Assigning Value to Seized Products

          When referring to seized goods, most companies use U.S. dollar or other monetary amounts to quantify their results. These values are somewhat aleatory in nature because it is difficult to place a true value on seized counterfeit products. In a strict sense, the real worth of seized counterfeit products to a client is exactly zero. The client will never sell the counterfeit products or otherwise generate any income from these products. In most cases, it will further cost the client to investigate, press charges and oversee the destruction of the seized products. Therefore the true monetary value of the seized goods is nothing.

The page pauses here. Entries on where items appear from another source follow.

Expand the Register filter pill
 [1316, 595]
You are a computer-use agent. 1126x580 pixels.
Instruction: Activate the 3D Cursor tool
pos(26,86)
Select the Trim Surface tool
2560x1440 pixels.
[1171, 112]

          How, then, do companies arrive at the numbers used to describe a seizure? The answer varies from client to client. Some use the average price of a genuine product, which they consider the amount of a sale lost to a counterfeit. Depending on the product, however, this might not reflect the truth. Take, for example, a luxury handbag that sells for US$3,000. Knockoffs of that handbag can be purchased in many parts of the world for less than $100. It is a bit of a stretch, however, to assume that everyone who purchases a counterfeit handbag would have purchased the genuine article if given the chance. That is why some companies assign a percentage of the cost of a genuine product, say 30 percent, when calculating losses attributable to customers buying knockoffs.

           Still other companies assign values based on sales increases seen in the wake of seizures of counterfeits. For example, one of our investigations resulted in the seizure of 15,000 electrical parts. The next month, our client saw sales of that product spike by over US$150,000. Consequently, they assigned a value of $150,000 to the seizure.

          One other point to keep in mind: Intellectual-property investigations are often plagued by the same question that is debated by narcotics departments around the world: Is it better to seize 1 million counterfeit products and arrest nobody, or arrest the number-one counterfeiter in the world but make no seizures?

           Obviously, the correct answer is to seize 1 million counterfeit products and arrest the number-one counterfeiter in the world.